Continue the essay on becoming an adult from the point where it stops, keeping its voice.

_Document segment:_
--- START ---

On becoming an adult

HUMMING IN MY UNIVERSE By Jim Paredes (The Philippine Star) | Updated September 25, 2016 – 12:00am

Often, we look at children and wish they would never grow up. They seem perfect as they are — cute, lovable, with innocence so pure you wish you could protect them from the world so that they remain so forever. We want them kept safe from the turmoil and tribulations of life. We wish it could be possible. But life is not meant to be lived that way.

Every grown-up has a clear memory of when and how their innocence was broken, when their childhood came to an end. We have all experienced that primal pain of being kicked out of Paradise and thrown into the circumstances of our own space and time, our own reality with all its pain and suffering.

I lost a chunk of my innocence at age five when my dad died in a plane crash. Many more events happened after that which made going back to Eden an impossibility.

Something had to “break” us to drive us out of our safe cocoons and force us to be vulnerable to pain. Today, as a much older person, I can say that this is the only way. Otherwise, what gifts we were born with will never come to fruition.

Childhood is a magical place. We all have some good and bad childhood memories. But this stage doesn’t last too long. It gets rougher especially when we inch into adolescence. The teen years escalate our angst and insecurities as we evolve into grown-ups.

But being grown-up does not necessarily mean being an adult. We may look like adults because of the size and development of our bodies, and because we have reached a certain age. But in truth, adulthood requires so much more from us. One of the things it requires is control over our selves. There is an entire range of emotions we must rein in and/or indulge when needed. We also must learn to delay gratification and get socialized, meaning we must learn to live as productive, peaceful, law-abiding and generally good individuals, parents, citizens, bread earners, members of the community and the society we live in.

We must learn important traits like compassion, decisiveness and discernment. There are also lessons like accountability, grasping complexity, humility and the taming of our ego from the autocracy of our infantile stage to a more functional one that does not sabotage our intentions. Many leaders make mistakes when they cannot control their insecurities and their toxic need to have their egos massaged.

--- END ---

_Dataset extract:_
--- START ---

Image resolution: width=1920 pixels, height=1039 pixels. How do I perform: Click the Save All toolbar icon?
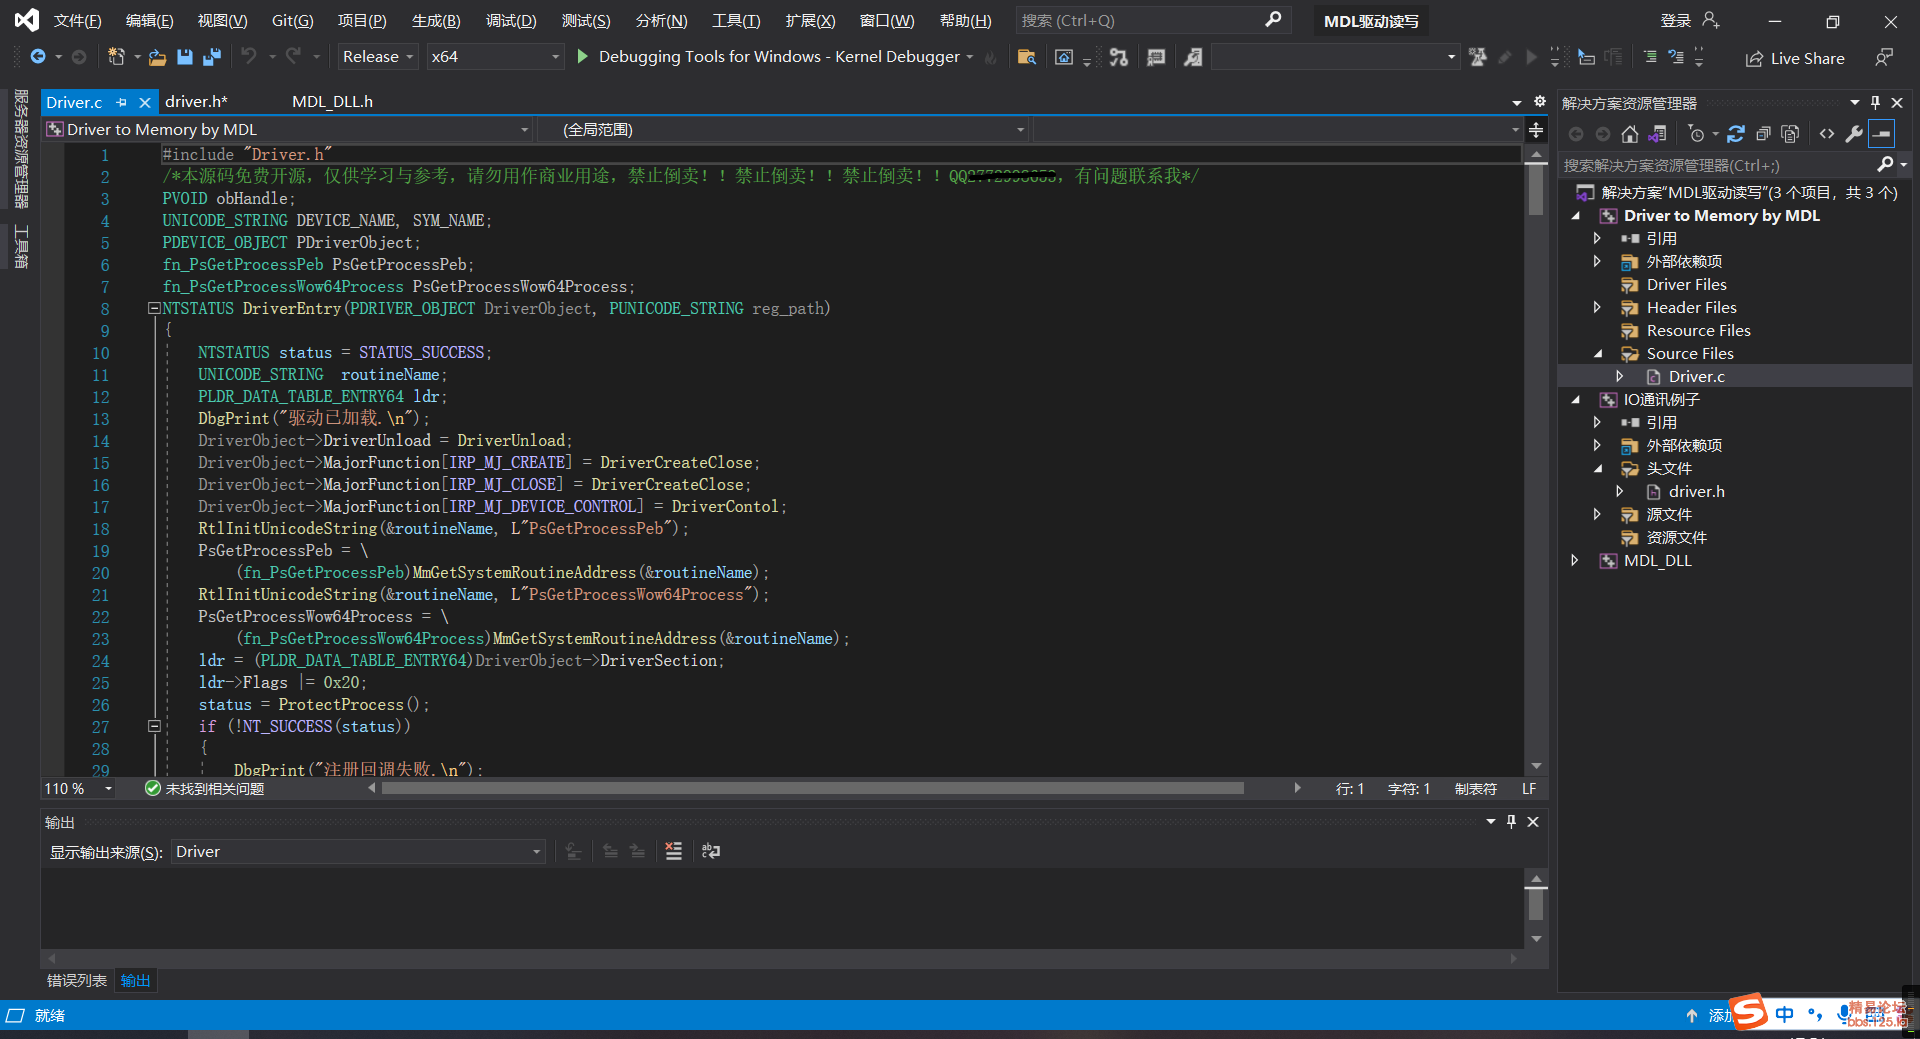[211, 57]
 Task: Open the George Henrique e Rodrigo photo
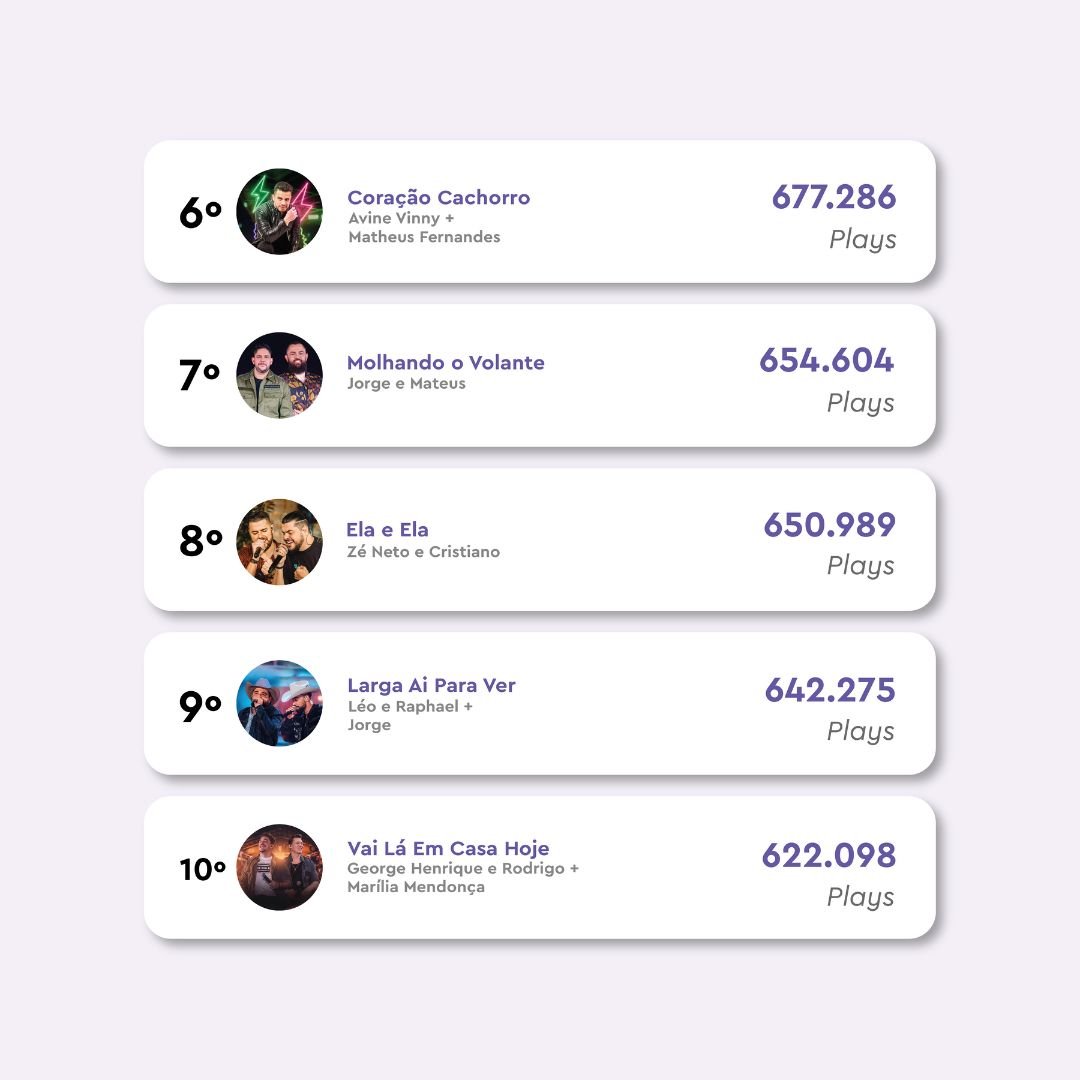pyautogui.click(x=279, y=867)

--- END ---

_Answer for this exercise:_
Adulthood is about being in control of oneself, and making conscious, well-thought-out decisions that affect others aside from ourselves and taking responsibility for them.

I am in awe of how the most powerful man on earth, Barack Obama, can stay calm and focused and do his job well without being ruffled or intimidated by the cruel politics, crises and problems he must deal with every day, and how he can still manage to smile and stay inspired and inspiring. When he deals with his adversaries, it often seems like he is the only adult in the room.

The modern-day philosopher Ken Wilber wrote that every man must learn to balance and manage five areas of his life. These are: money (earning, spending, saving and being trustworthy and honest, living within one’s means); career or work (knowledge, learning, passion, reliability); bodily intake (food, drugs, alcohol, substances that affect physical, mental health); inner work (character building, self-control, spirituality, esthetic appreciation); and relationships (love, sex, obsession, affection, fidelity, compassion).

Most people are weak in one area but are functional in the rest, which is, generally, still manageable. But when we fail at two or more areas at the same time, our lives become too dysfunctional and we need intervention.

If, for the most part, we can handle all five areas at the same time, one might say we have reached a high level of adulthood.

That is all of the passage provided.